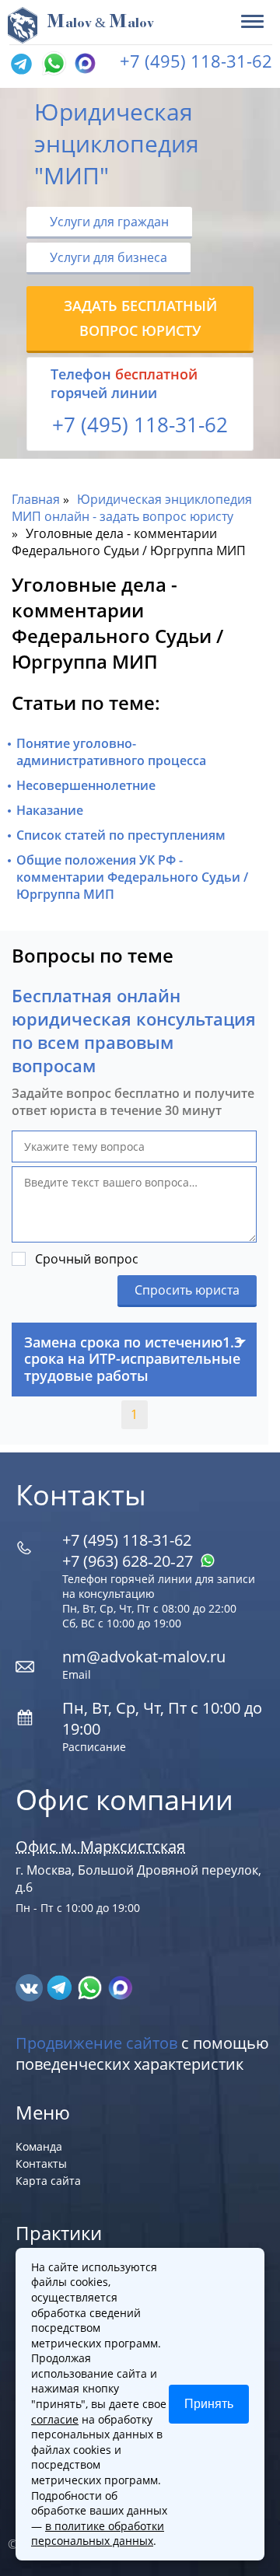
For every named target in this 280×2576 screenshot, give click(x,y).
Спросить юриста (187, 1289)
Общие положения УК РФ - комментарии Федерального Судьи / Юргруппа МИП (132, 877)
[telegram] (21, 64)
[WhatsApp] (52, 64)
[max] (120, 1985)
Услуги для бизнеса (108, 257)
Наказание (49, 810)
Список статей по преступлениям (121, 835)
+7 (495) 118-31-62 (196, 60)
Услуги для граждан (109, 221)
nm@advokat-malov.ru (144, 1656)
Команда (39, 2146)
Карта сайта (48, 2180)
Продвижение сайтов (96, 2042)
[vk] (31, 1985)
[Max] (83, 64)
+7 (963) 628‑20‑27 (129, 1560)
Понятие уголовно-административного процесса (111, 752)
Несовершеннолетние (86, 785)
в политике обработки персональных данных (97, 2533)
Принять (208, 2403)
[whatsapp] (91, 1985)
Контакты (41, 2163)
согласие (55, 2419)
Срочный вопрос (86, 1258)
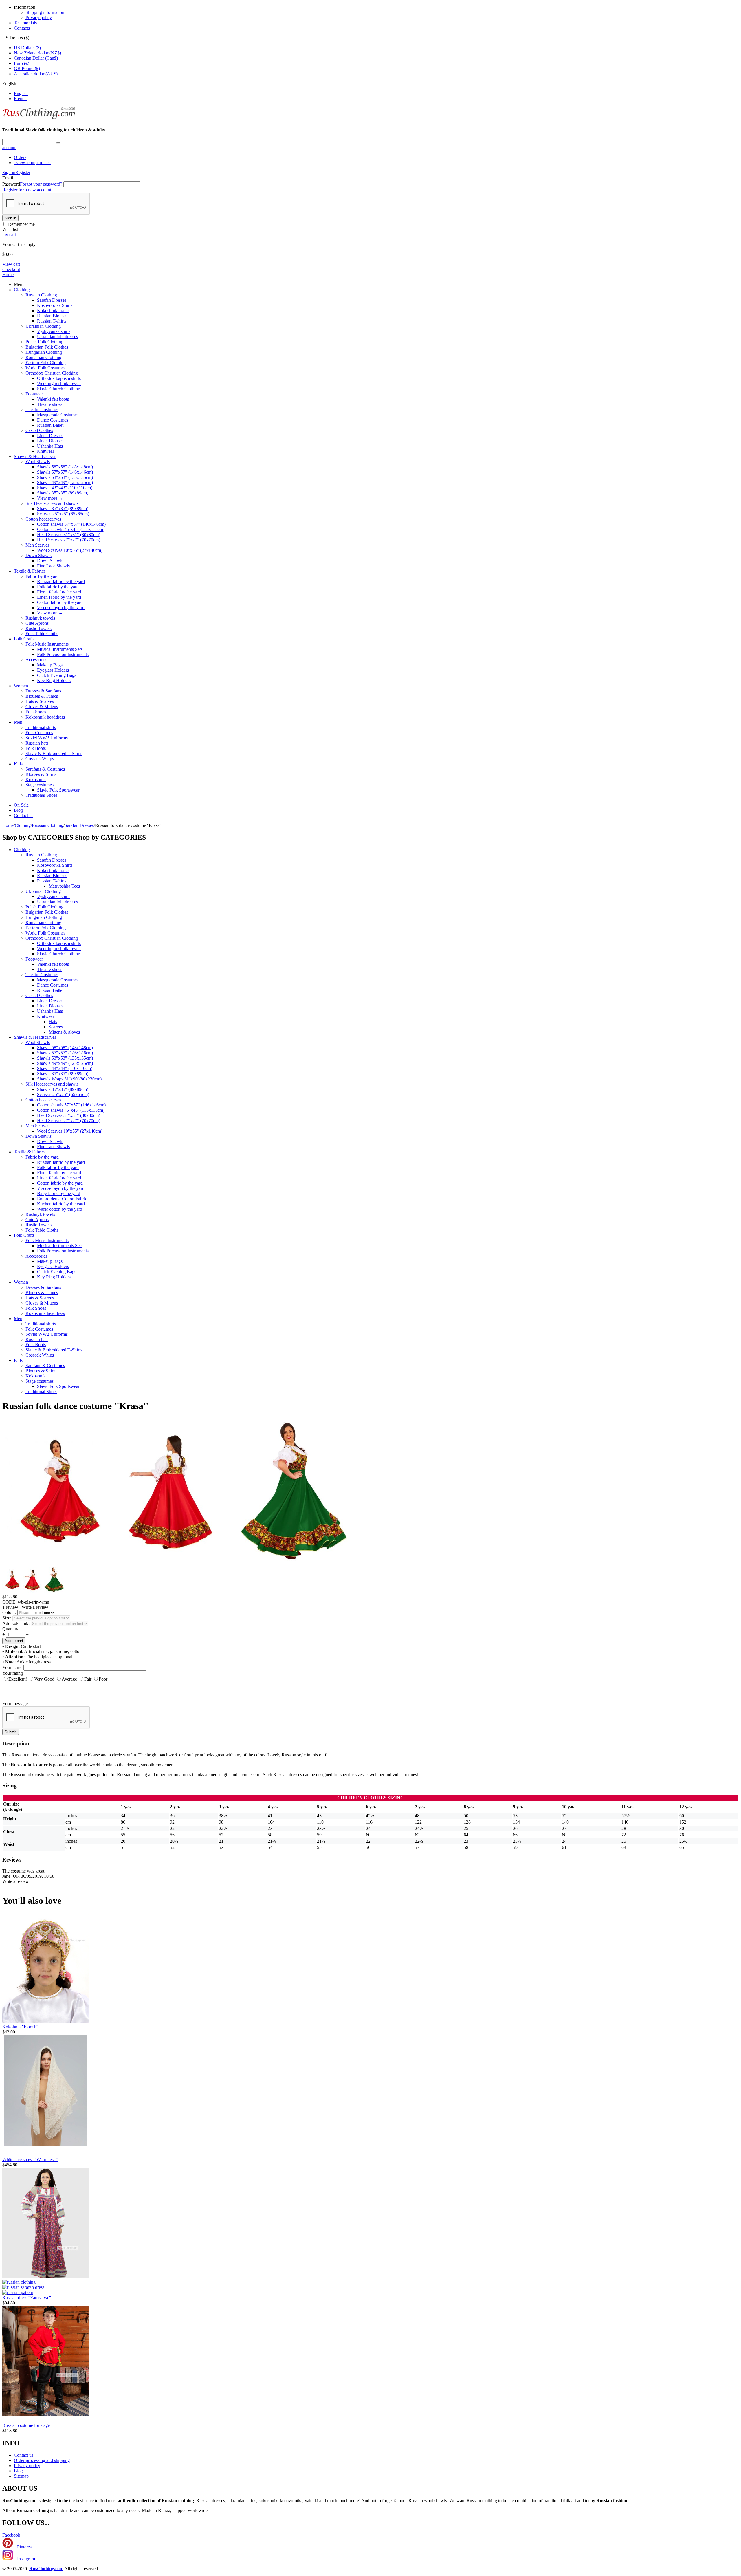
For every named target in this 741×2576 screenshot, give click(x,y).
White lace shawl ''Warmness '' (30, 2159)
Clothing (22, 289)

ACTIVITY. After locating the line with "Понятие уголовно-административного процесса", transcribe it and the rest of the data above exactly as written, without any picture.

SOLUTION BELOW.
Понятие уголовно-административного процесса (111, 752)
Несовершеннолетние (86, 785)
в политике обработки персональных данных (97, 2533)
Принять (208, 2403)
[whatsapp] (91, 1985)
Контакты (41, 2163)
согласие (55, 2419)
Срочный вопрос (86, 1258)
For every named target in this 741×2576 screenshot, give click(x,y).
White lace shawl ''Warmness '' (30, 2159)
Clothing (22, 289)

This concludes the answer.